De plus, de nombreux oiseaux de montagne sont difficiles à recenser. Des espèces telles que le lagopède alpin, la perdrix bartavelle, le monticole de roche et le tichodrome échelette occupent de vastes territoires dans un terrain où la visibilité est faible, ou arborent un excellent camouflage. L’accenteur alpin vit en coopérative, le chocard à bec jaune parcourt de larges secteurs en groupe en quête de nourriture, tout comme la niverolle alpine, le sizerin flammé et la linotte mélodieuse. Il y a heureusement aussi des espèces territoriales faciles à recenser comme le pipit spioncelle et le traquet motteux.

Combiner plusieurs sources pour montrer les tendances

Dans un petit pays, il est ardu de récolter des données en suffisance de manière à ce que le calcul des tendances soit probant pour les espèces relativement rares et difficiles à trouver. On compte dans cette catégorie, outre les espèces de montagne citées, les rapaces, les gallinacés, les pics et quelques espèces de passereaux. Les suivis traditionnels les recensent trop rarement pour donner seuls des tendances fiables. Pour calculer ces dernières, nous utilisons des méthodes statistiques développées à la Station qui nous permettent de combiner les données de différentes sources.

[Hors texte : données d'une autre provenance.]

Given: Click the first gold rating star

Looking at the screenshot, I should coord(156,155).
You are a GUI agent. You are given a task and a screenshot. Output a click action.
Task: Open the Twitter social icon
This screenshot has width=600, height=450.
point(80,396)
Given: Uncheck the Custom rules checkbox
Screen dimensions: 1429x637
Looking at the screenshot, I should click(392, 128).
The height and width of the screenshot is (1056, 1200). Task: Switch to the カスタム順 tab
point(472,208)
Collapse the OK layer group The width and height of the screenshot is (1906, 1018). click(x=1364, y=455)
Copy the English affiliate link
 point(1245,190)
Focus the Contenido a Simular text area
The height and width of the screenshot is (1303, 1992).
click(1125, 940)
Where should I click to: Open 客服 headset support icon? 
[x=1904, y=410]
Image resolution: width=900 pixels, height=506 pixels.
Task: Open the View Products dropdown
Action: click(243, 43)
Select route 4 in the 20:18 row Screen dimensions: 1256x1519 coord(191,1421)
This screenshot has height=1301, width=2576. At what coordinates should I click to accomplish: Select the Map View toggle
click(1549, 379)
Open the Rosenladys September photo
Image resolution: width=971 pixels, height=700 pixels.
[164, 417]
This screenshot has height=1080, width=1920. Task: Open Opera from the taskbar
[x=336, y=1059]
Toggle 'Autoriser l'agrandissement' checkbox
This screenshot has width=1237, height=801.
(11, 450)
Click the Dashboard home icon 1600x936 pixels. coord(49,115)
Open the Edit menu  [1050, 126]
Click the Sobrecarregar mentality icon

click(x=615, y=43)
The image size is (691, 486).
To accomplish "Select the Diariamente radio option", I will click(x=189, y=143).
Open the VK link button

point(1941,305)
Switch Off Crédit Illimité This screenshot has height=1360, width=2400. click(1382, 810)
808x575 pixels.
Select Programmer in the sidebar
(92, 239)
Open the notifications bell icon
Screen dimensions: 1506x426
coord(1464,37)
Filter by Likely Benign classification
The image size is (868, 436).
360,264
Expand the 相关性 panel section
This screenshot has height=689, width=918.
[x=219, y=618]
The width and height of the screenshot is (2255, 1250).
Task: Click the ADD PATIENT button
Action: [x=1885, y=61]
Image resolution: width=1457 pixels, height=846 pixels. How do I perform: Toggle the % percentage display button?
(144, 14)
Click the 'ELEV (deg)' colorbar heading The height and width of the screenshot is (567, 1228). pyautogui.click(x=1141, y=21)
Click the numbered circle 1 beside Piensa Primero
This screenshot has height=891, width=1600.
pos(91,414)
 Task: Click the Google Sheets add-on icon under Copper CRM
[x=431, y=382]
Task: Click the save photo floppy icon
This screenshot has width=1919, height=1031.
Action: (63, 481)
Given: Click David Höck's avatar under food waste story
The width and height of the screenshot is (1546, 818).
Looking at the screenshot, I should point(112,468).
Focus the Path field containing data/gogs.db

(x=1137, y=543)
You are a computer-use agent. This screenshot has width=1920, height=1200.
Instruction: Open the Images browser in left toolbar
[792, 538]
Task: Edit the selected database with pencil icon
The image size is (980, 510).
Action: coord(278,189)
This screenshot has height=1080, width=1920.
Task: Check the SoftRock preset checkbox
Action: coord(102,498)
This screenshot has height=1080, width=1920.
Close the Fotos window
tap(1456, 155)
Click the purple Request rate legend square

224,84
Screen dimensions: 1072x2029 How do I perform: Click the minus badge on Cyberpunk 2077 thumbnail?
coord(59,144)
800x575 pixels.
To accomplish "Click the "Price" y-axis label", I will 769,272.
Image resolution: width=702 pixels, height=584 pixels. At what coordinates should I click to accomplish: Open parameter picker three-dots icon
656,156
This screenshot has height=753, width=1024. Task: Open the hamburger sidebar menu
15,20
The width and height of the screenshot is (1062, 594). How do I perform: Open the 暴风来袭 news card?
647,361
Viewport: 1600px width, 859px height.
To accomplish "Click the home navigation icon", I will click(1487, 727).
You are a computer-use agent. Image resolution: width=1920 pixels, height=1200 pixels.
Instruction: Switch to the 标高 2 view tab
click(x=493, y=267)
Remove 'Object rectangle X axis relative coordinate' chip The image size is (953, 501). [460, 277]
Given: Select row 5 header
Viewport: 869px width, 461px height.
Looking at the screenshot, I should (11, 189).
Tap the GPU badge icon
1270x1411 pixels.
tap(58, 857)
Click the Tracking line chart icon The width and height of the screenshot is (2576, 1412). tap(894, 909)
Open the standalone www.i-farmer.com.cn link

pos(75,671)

Les observations isolées d’ornitho.ch sont réunies avec les données quantitatives du MONiR, du MDB, du MZH et des atlas des oiseaux nicheurs. Cet ajout de données mieux standardisées aux observations occasionnelles est enrichissant pour deux raisons : d’une part, les surfaces des projets de suivi sont recensées régulièrement et avec un effort constant, ce qui est décisif pour juger l’évolution à long terme. D’autre part, les changements de densité dans le carré kilométrique sont pris en compte – une information absente des données isolées. Les tendances ainsi obtenues diffèrent significativement de celles qui se basaient uniquement sur les observations isolées, en particulier pour les années 1990. Une analyse approfondie a confirmé que la nouvelle méthode livre souvent des résultats plus fiables.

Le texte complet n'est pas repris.